Billed as “the world’s first complete recovery drink,” Code Blue launched earlier this year with the goal of pre-de-hangover-izing the youth of America. (As with most modern hangover remedies, the idea is to drink this stuff after drinking alcohol — or during, or even before — and you’ll feel fine the next day.) And I say youth because it’s unlikely a grown man would chug a bottle of this stuff the before bedtime. Read on and you’ll see what I mean.
Let’s start with the blue. The bottle you see is opaque, but it really needn’t be: Code Blue is the color of Windex, tinged darker perhaps with a bit of cobalt blue tempera paint.
Next there’s the taste. It’s fortunately not like Windex at all, but I’m struggling to describe it properly. Lots of sweetener (agave nectar) is the key component, with a vague, fruit-and-chemical aftertaste. Imagine Gatorade watered down then cut with vegetable oil and you’ll have an idea of what Code Blue tastes like. Take the company’s advice and drink it ice cold — preferably in a glass and on ice, as the bottle warms up quickly. When Code Blue rises past fridge temperature it loses its modest charms.
The ingredient list is full of healthy-sounding curiosities: reduced glutathione (a big antioxidant we’re told), prickly pear juice (promotes liver function), and a host of vitamins, minerals, and electrolytes (a proprietary blend). A 12-oz. bottle has no caffeine and just 60 calories. Oh, and I should point out that it’s not carbonated.

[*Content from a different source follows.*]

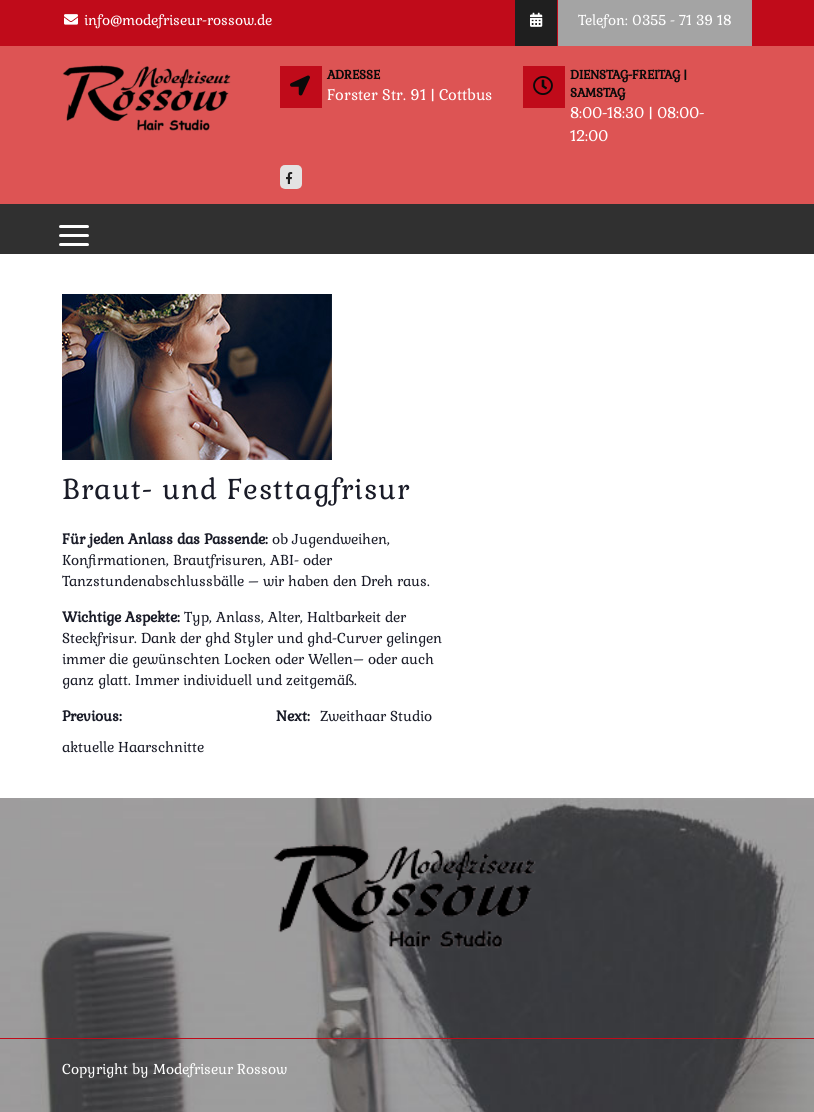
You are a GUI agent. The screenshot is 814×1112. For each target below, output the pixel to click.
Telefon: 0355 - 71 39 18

The big question, of course, is how well it works. On this point I should give Code Blue props. It isn’t easy to get a whole bottle down, but I found it did indeed help hangover symptoms — at least modestly — when consumed either at the end of the night or the next day. Of course it’s hard to say whether a glass of water and an Advil would have done the job just as well, but considering that Code Blue might actually be healthy to drink, I’m willing to give it the benefit of the doubt.